## Your task
The lines to copy run from the one containing "Магазин (1429, 20)" to the very end of the records; give them exactly, and only them, without pictures.

═══ Supplied material ═══

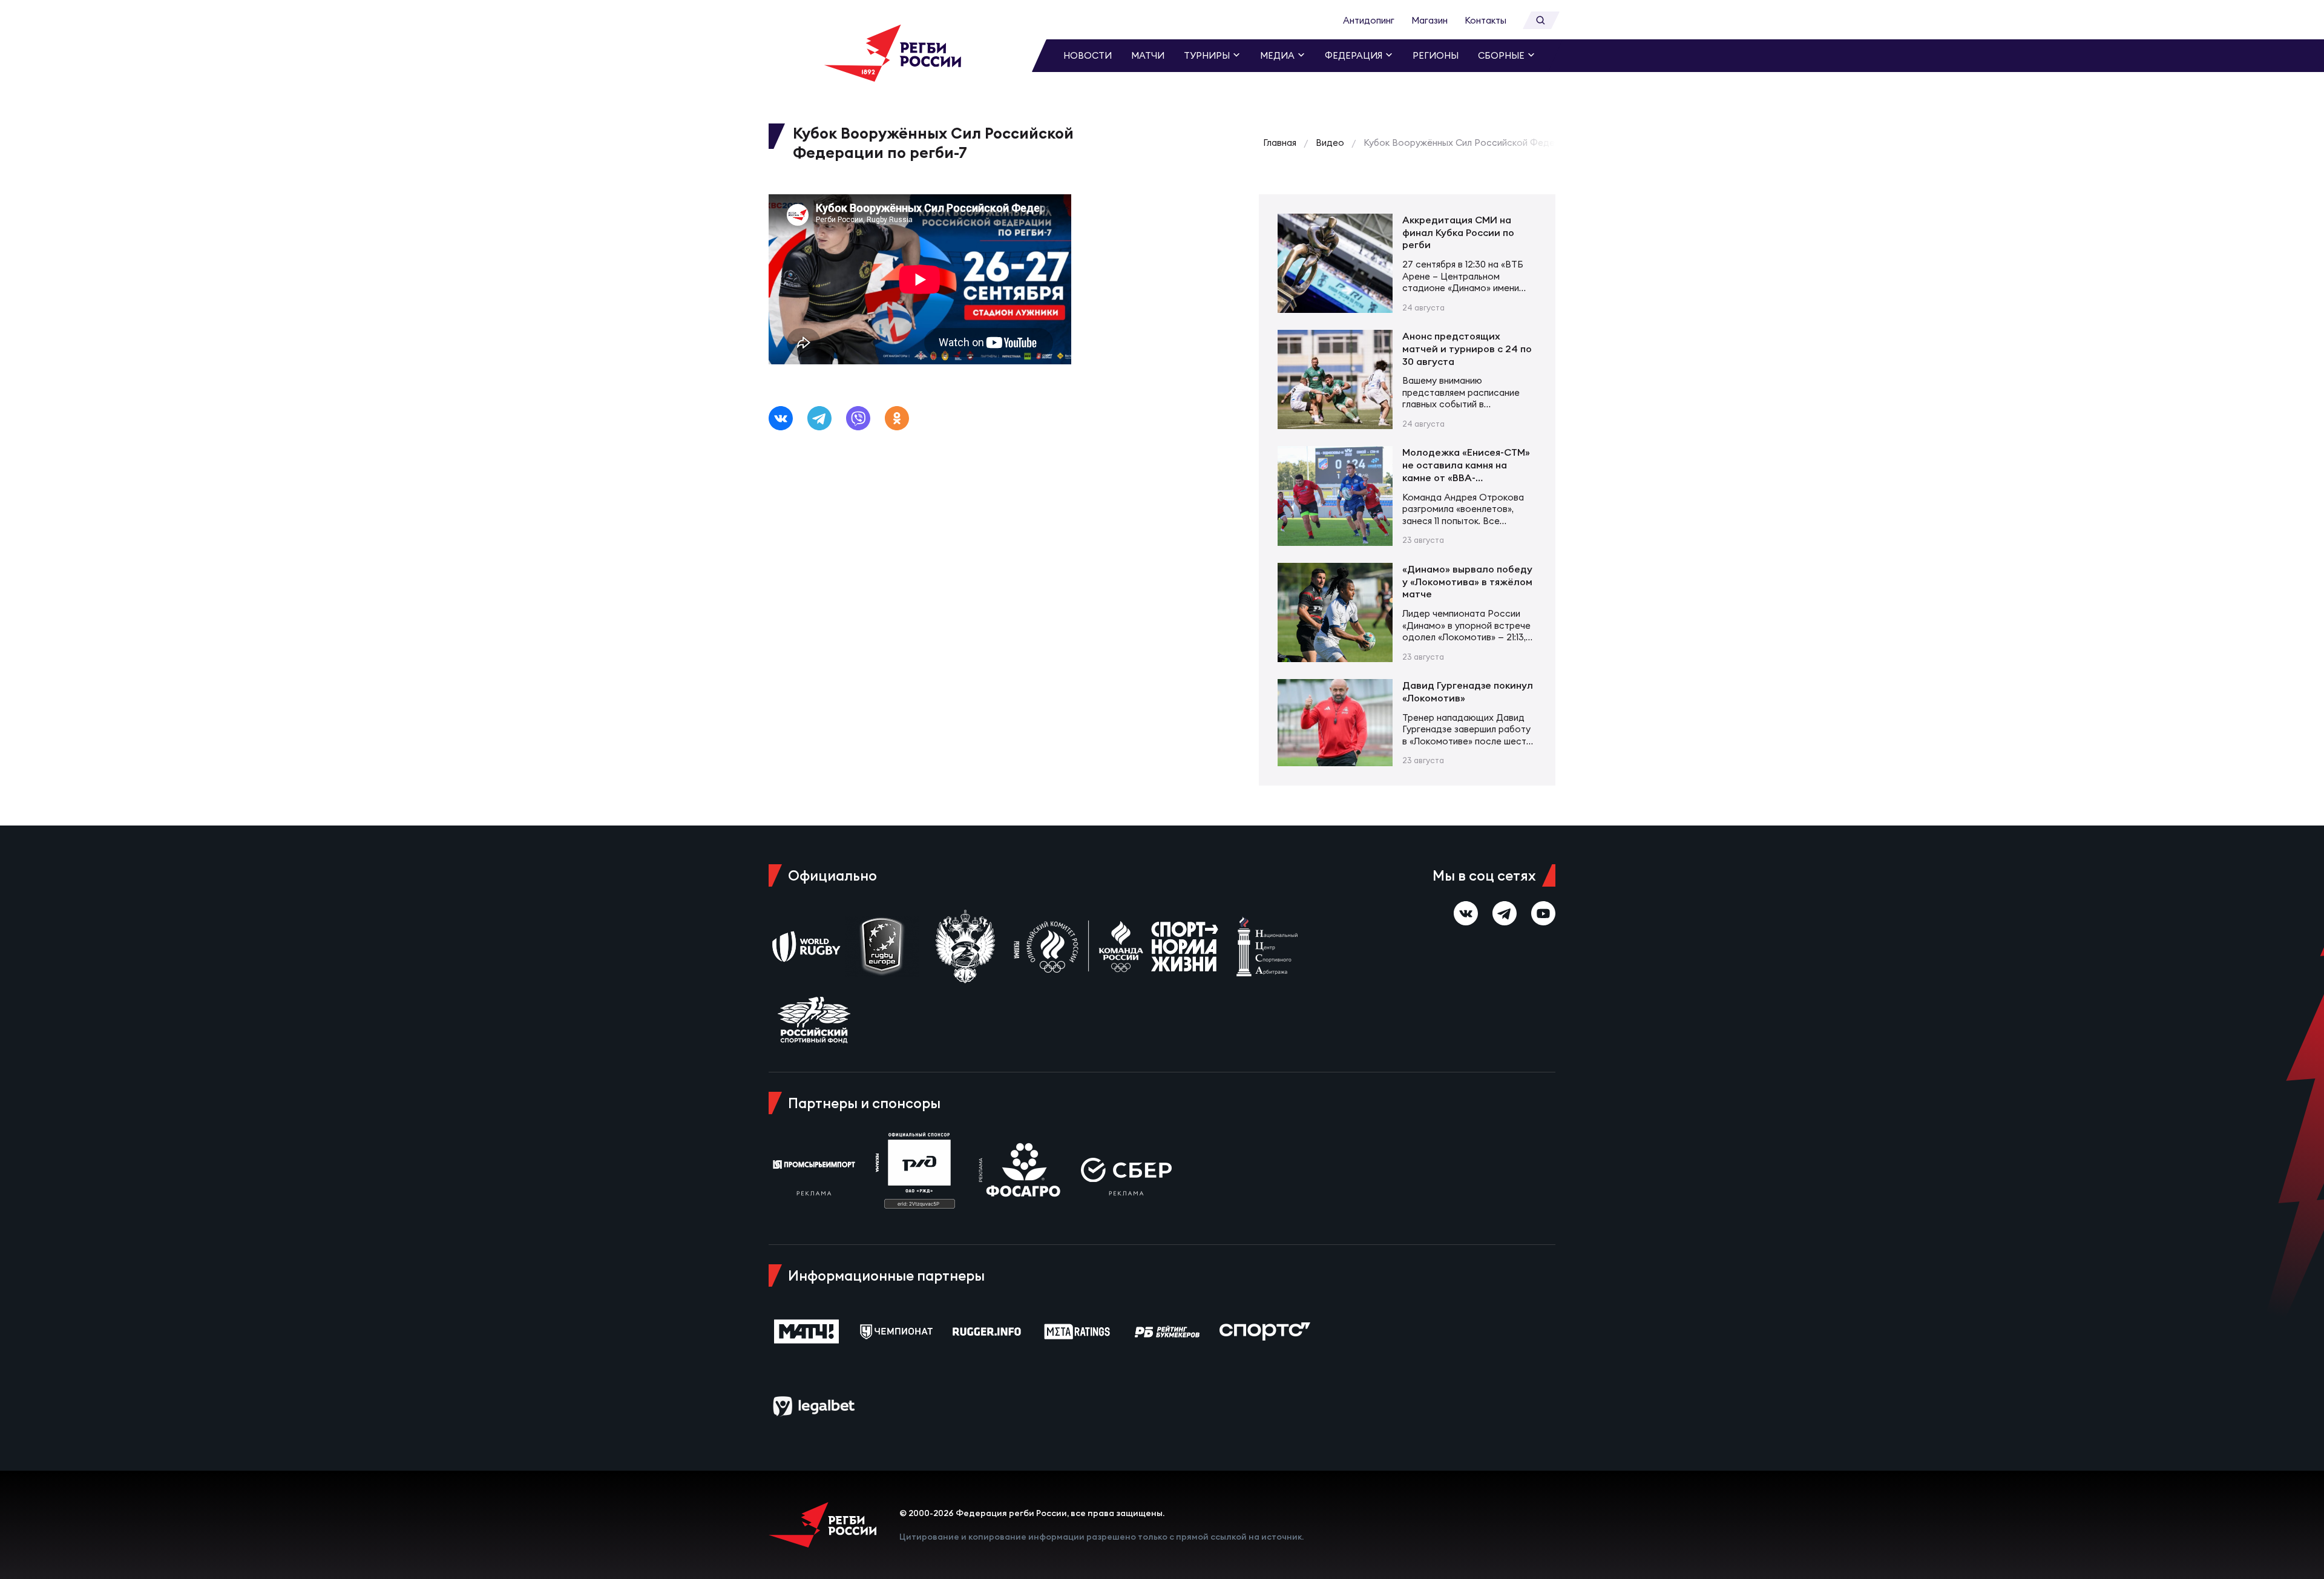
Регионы (1436, 55)
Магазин (1429, 20)
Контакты (1485, 20)
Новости (1087, 55)
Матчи (1147, 55)
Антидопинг (1368, 20)
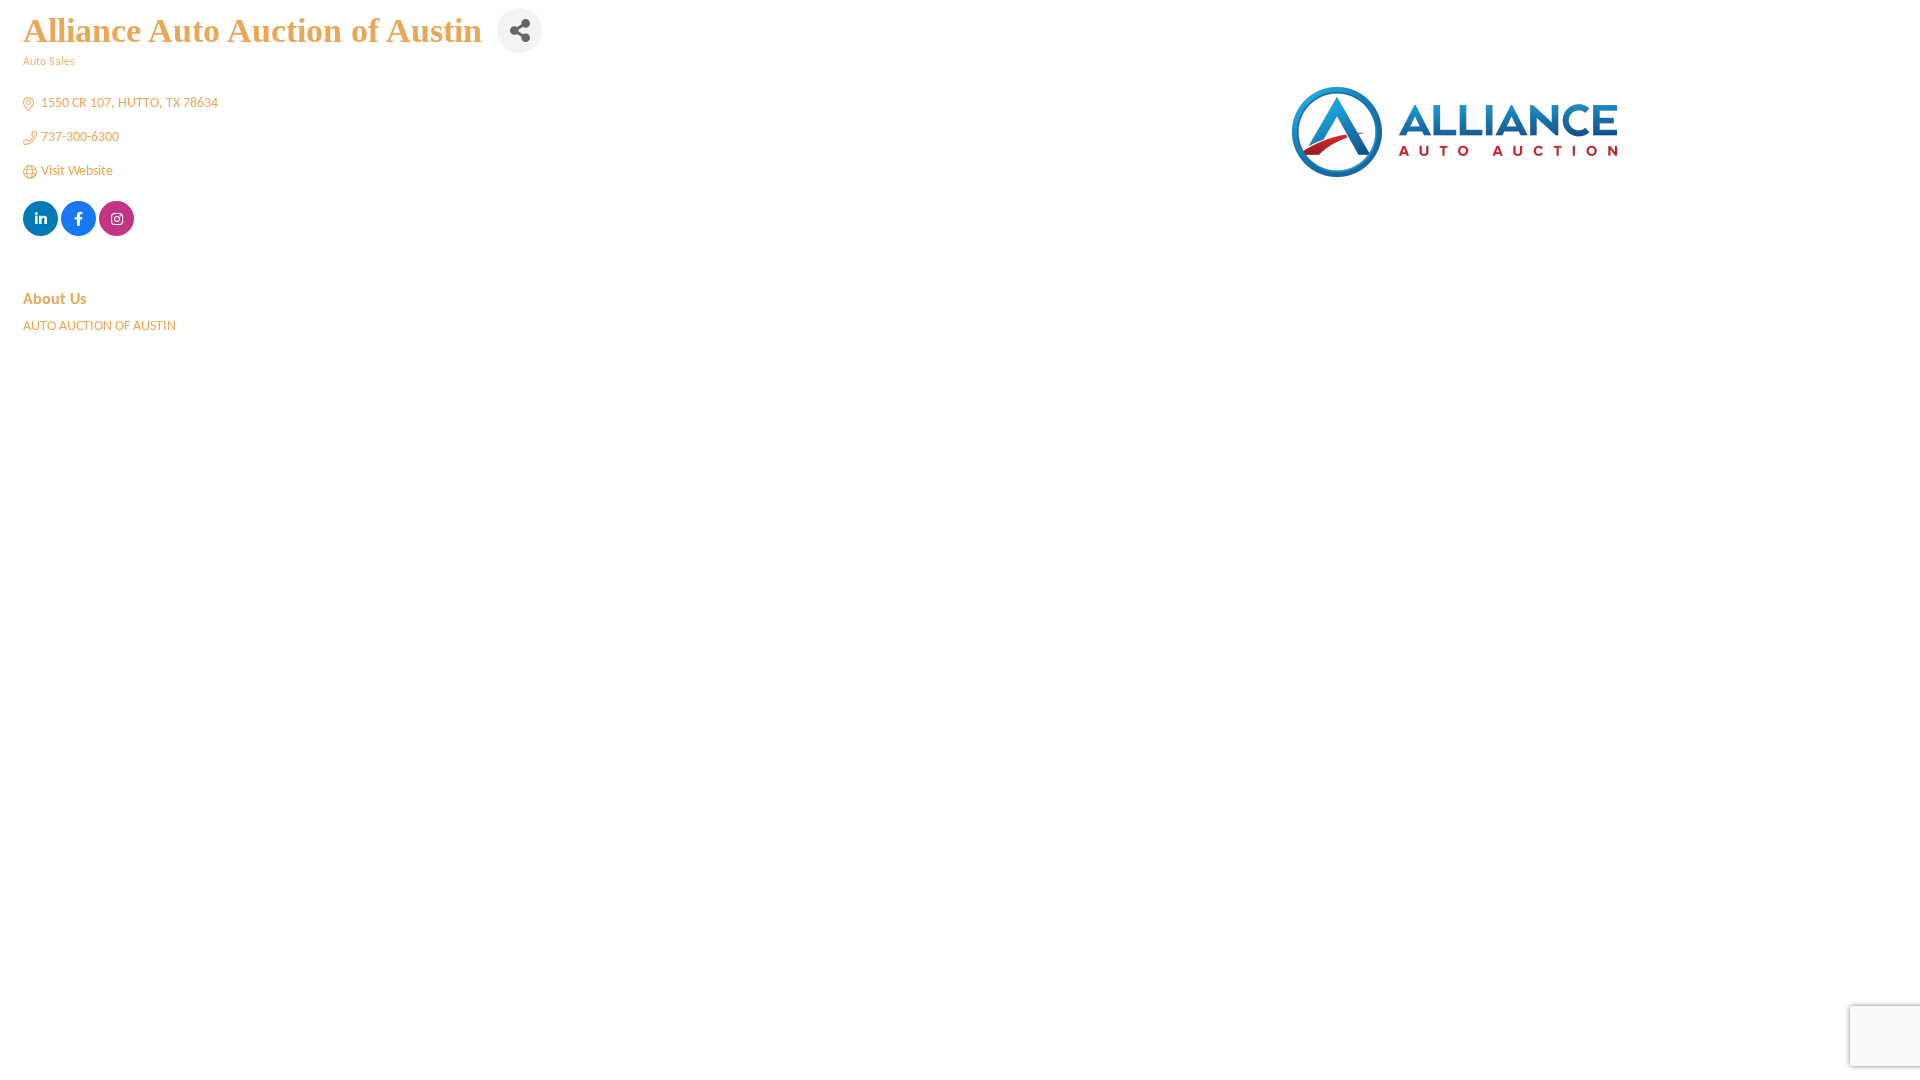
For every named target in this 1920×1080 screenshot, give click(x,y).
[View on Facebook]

═══

## Written answer
Магазин (1429, 20)
Контакты (1485, 20)
Новости (1087, 55)
Матчи (1147, 55)
Антидопинг (1368, 20)
For every named target in this 1920×1080 screenshot, give click(x,y).
[View on Facebook]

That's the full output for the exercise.